### [WORK REQUEST]
All lines in the records below from the line with "The image size is (1000, 625)." through the line with "Image resolution: width=1192" are to be given again exactly, both ends included; the pictures are to be left out.

### [RAW DATA]
___

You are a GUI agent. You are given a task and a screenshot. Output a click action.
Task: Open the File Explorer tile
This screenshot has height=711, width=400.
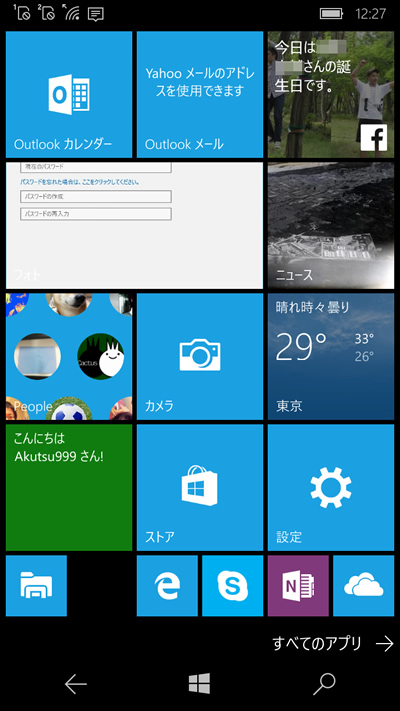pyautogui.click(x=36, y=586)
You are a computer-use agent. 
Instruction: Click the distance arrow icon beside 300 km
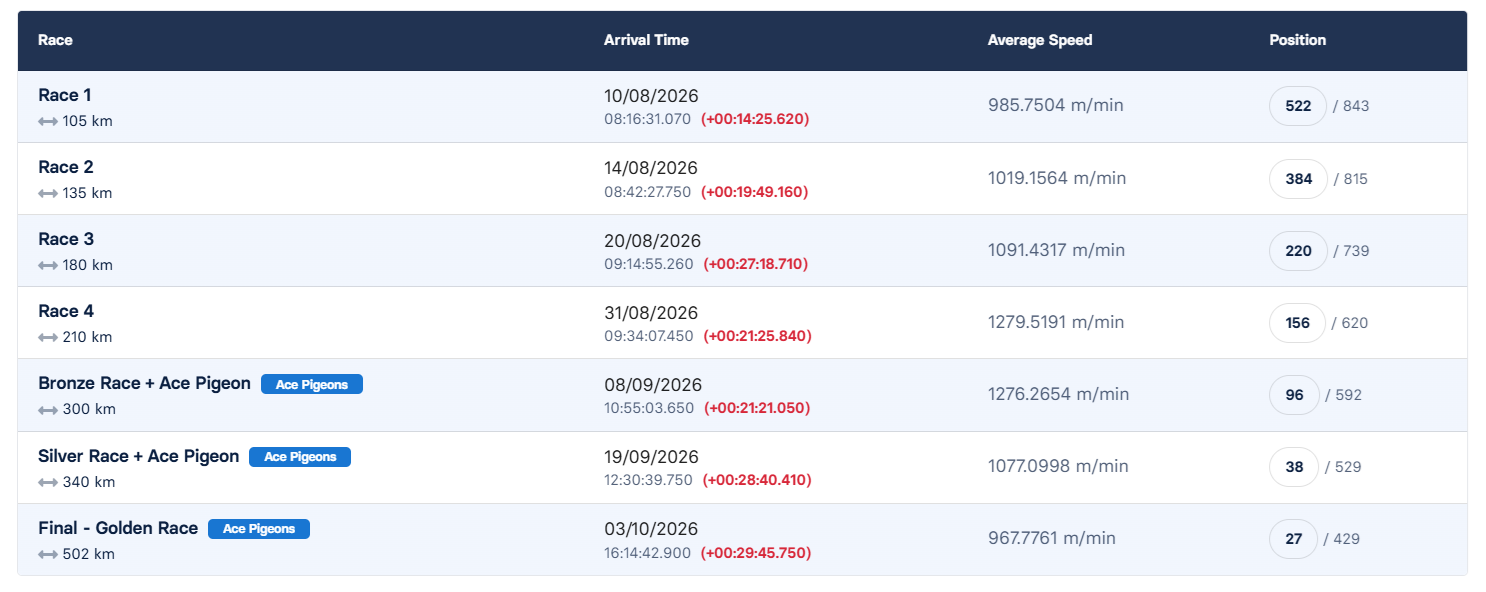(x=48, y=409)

___

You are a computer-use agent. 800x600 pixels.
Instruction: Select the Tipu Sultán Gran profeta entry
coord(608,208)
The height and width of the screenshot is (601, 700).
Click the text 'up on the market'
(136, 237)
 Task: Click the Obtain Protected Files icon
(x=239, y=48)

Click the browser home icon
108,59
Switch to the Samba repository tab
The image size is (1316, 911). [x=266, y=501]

___

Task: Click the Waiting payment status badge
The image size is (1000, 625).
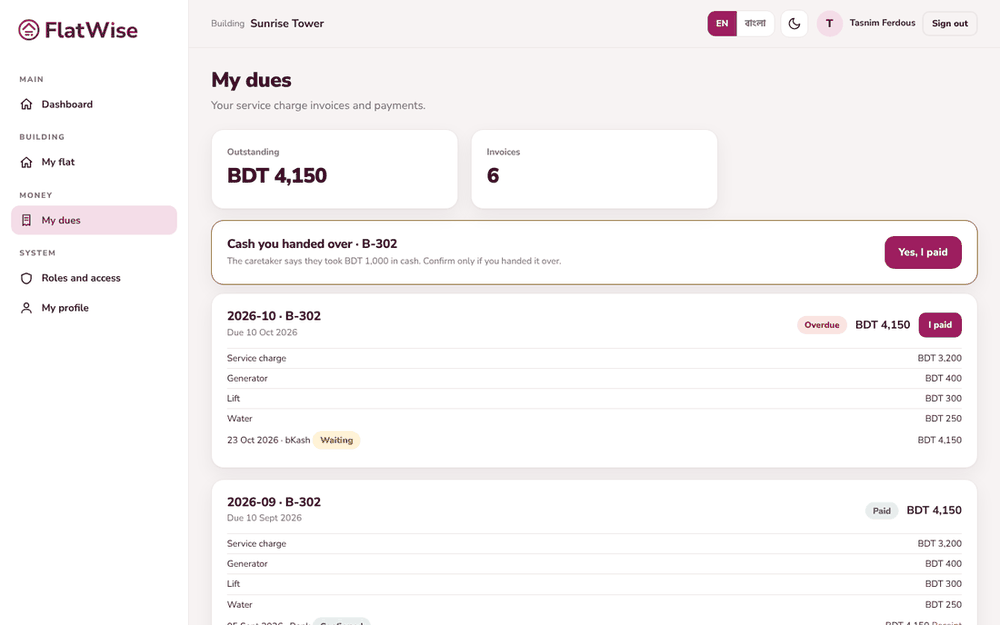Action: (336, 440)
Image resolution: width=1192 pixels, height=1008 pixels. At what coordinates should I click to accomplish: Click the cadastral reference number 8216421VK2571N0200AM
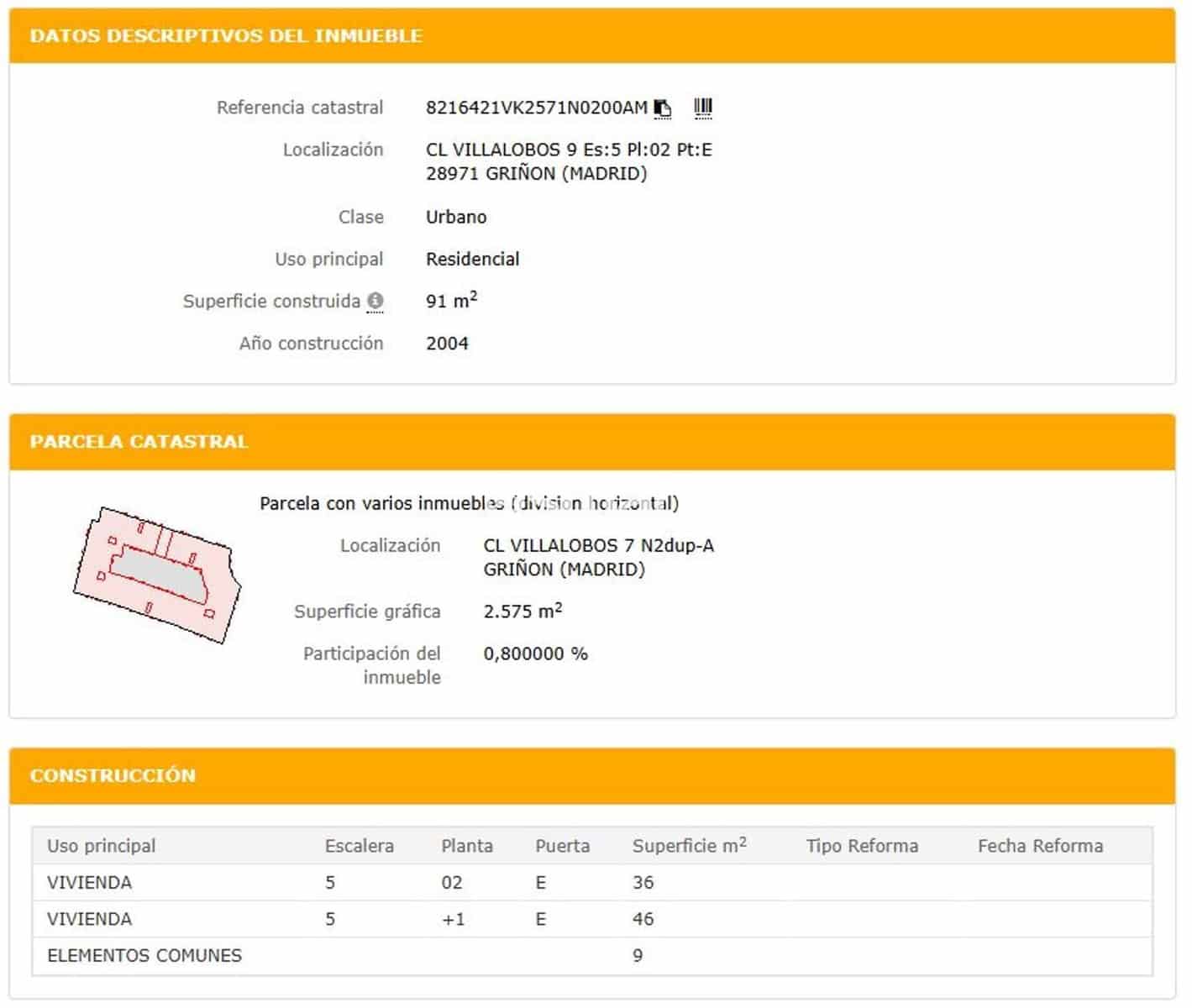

___

### [EXERCISE SOLUTION]
The image size is (1000, 625).
Action: (336, 440)
Image resolution: width=1192 pixels, height=1008 pixels. At what coordinates should I click to accomplish: Click the cadastral reference number 8216421VK2571N0200AM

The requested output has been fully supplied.